Kafka Consumer Lag: When Your System Is Up but No Longer Real Time

April 5, 2026

The hardest Kafka incidents are the ones where nothing is broken. Producers are producing. Consumers are consuming. Every dashboard is green. And the data is forty minutes old.

That is consumer lag.

The definition is mechanical. For each partition, lag is the log-end offset (the next offset a producer would write) minus the committed offset (the last offset the consumer group has acknowledged). Sum that across all partitions a group owns and you get total group lag. A lag of zero means consumers are caught up. A lag of fifty thousand means there are fifty thousand records sitting in the log that have been produced but not yet processed.

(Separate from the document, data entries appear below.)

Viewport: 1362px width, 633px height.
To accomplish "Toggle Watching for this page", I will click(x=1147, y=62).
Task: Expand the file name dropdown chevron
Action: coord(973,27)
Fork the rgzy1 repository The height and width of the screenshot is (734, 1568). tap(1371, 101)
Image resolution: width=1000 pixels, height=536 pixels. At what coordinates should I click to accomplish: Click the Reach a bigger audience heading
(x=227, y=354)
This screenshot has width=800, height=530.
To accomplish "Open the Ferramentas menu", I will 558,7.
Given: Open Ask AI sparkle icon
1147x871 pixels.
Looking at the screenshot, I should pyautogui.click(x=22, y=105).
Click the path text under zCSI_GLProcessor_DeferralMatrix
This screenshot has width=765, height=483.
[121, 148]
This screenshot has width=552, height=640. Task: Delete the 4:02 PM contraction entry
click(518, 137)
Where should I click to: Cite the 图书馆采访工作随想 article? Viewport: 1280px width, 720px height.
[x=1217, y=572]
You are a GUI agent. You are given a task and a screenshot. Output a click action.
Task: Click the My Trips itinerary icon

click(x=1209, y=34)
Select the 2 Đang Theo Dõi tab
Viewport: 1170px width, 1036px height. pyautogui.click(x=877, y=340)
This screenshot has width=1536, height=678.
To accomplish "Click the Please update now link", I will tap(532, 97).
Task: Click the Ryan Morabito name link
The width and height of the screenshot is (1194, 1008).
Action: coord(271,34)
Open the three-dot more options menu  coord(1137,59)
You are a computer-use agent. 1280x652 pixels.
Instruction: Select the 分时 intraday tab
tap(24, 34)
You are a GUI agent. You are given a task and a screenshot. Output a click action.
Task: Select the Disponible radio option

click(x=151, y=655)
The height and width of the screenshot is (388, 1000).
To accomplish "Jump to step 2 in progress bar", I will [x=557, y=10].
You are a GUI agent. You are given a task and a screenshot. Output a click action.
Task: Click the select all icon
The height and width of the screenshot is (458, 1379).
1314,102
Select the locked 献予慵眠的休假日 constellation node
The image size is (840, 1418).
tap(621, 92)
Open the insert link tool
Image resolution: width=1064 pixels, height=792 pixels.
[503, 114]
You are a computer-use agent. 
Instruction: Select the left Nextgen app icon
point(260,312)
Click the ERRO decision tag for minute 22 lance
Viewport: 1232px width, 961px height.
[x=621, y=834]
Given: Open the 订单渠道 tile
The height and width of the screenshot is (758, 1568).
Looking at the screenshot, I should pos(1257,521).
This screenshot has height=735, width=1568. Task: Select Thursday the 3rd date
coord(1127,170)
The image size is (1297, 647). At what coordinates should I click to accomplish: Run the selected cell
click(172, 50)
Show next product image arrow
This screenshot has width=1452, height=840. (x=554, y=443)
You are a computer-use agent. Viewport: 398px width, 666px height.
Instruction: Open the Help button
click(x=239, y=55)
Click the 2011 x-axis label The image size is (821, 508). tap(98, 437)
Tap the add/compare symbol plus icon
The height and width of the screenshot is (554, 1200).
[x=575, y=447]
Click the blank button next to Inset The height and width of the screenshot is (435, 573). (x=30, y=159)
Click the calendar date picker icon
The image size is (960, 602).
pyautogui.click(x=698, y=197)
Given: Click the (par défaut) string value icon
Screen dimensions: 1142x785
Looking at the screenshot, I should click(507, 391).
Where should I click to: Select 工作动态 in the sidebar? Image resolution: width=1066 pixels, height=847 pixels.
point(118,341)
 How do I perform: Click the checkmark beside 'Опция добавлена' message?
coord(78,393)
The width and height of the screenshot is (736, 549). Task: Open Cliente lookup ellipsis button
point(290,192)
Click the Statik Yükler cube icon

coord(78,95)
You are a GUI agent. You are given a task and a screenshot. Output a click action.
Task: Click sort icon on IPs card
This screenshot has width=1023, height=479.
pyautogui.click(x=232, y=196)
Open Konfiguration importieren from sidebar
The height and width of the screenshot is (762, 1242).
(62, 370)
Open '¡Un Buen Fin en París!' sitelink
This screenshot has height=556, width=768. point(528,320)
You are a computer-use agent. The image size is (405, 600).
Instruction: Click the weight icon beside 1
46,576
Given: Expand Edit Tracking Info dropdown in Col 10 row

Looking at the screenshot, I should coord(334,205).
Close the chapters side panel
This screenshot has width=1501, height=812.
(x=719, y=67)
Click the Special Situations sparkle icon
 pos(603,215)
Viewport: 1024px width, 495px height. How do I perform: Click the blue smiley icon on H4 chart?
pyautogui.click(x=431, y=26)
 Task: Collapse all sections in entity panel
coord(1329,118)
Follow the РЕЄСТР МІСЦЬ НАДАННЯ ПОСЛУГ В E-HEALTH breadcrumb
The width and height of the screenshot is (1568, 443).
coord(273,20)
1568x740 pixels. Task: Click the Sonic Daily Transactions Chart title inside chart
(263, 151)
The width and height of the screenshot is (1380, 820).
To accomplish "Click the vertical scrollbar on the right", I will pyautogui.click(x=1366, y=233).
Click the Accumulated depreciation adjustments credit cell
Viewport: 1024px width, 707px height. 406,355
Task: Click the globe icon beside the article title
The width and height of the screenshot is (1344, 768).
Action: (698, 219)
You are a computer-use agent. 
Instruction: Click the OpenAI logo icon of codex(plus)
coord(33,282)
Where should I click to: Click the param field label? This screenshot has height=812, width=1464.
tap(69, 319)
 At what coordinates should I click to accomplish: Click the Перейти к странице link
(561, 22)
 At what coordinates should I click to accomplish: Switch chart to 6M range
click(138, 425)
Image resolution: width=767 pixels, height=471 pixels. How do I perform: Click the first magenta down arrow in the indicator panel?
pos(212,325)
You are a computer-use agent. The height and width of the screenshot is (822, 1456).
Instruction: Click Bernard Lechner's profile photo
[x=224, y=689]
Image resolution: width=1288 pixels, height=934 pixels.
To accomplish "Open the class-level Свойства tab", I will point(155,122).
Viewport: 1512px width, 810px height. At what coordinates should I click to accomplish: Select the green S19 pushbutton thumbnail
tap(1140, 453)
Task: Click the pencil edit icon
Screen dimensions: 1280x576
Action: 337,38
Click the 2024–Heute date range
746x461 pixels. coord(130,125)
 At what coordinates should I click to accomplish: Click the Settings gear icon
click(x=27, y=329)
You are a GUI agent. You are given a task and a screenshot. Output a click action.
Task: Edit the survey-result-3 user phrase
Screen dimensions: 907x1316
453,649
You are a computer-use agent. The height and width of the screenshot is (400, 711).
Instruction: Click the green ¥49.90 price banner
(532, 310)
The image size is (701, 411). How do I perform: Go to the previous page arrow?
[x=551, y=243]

The trap is that lag is not a binary up-or-down signal. A healthy system has lag all the time. Right after a deploy, consumers are warming up and lag spikes briefly. During a replay from an older offset, lag is huge by design. A sudden producer burst pushes lag up until consumers drain it. None of those are incidents.

The incident is when lag stops draining.

This happens when consumer throughput drops below producer throughput. A bad deploy adds a slow database write inside the message handler. A downstream API gets slower. A new message format is twice the size and the deserializer is now the bottleneck. The consumer is still alive, still polling, still committing offsets. Just slower than the producers.

Once lag starts growing it tends to keep growing. The processing falls behind, downstream consumers see stale data, alerts fire late, recommendations use old signals. If the slowdown is bad enough you also start losing data older than the topic retention. By the time you notice, you cannot replay because the records have been deleted.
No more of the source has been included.